→ PROBLEM DETAILS:
Rewrite the rows below, changing every "thumbnail" to "preview image" and leaving everything else as it is.

[Start of DATASET]

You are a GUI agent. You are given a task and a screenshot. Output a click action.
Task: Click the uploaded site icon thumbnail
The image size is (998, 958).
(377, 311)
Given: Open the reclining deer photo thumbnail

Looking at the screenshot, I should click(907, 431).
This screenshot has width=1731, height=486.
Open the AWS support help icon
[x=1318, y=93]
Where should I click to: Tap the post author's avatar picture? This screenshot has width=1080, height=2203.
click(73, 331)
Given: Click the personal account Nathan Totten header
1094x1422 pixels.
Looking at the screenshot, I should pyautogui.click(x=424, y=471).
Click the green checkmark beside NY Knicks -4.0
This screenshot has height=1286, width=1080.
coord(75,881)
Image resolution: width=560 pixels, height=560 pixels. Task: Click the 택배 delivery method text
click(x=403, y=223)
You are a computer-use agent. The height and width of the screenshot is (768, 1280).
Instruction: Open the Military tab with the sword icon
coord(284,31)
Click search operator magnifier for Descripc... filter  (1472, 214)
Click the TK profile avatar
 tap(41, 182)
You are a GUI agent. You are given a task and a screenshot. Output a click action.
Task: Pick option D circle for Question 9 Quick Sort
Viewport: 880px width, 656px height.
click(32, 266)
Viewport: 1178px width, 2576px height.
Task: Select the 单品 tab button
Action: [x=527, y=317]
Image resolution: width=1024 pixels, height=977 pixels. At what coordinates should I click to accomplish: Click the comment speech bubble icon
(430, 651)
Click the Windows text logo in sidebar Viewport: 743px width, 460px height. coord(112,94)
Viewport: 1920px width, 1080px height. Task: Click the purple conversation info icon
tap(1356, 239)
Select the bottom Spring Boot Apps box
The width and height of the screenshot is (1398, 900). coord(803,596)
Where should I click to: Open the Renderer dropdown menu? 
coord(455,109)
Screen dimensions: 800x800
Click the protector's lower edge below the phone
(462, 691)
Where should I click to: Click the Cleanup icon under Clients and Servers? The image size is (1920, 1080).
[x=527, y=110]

[End of DATASET]

→ WRITTEN SOLUTION:
You are a GUI agent. You are given a task and a screenshot. Output a click action.
Task: Click the uploaded site icon preview image
The image size is (998, 958).
(377, 311)
Given: Open the reclining deer photo preview image

Looking at the screenshot, I should click(907, 431).
This screenshot has width=1731, height=486.
Open the AWS support help icon
[x=1318, y=93]
Where should I click to: Tap the post author's avatar picture? This screenshot has width=1080, height=2203.
click(73, 331)
Given: Click the personal account Nathan Totten header
1094x1422 pixels.
Looking at the screenshot, I should pyautogui.click(x=424, y=471).
Click the green checkmark beside NY Knicks -4.0
This screenshot has height=1286, width=1080.
coord(75,881)
Image resolution: width=560 pixels, height=560 pixels. Task: Click the 택배 delivery method text
click(x=403, y=223)
You are a computer-use agent. The height and width of the screenshot is (768, 1280).
Instruction: Open the Military tab with the sword icon
coord(284,31)
Click search operator magnifier for Descripc... filter  (1472, 214)
Click the TK profile avatar
 tap(41, 182)
You are a GUI agent. You are given a task and a screenshot. Output a click action.
Task: Pick option D circle for Question 9 Quick Sort
Viewport: 880px width, 656px height.
click(32, 266)
Viewport: 1178px width, 2576px height.
Task: Select the 单品 tab button
Action: [x=527, y=317]
Image resolution: width=1024 pixels, height=977 pixels. At what coordinates should I click to accomplish: Click the comment speech bubble icon
(430, 651)
Click the Windows text logo in sidebar Viewport: 743px width, 460px height. coord(112,94)
Viewport: 1920px width, 1080px height. Task: Click the purple conversation info icon
tap(1356, 239)
Select the bottom Spring Boot Apps box
The width and height of the screenshot is (1398, 900). coord(803,596)
Where should I click to: Open the Renderer dropdown menu? 
coord(455,109)
Screen dimensions: 800x800
Click the protector's lower edge below the phone
(462, 691)
Where should I click to: Click the Cleanup icon under Clients and Servers? The image size is (1920, 1080).
[x=527, y=110]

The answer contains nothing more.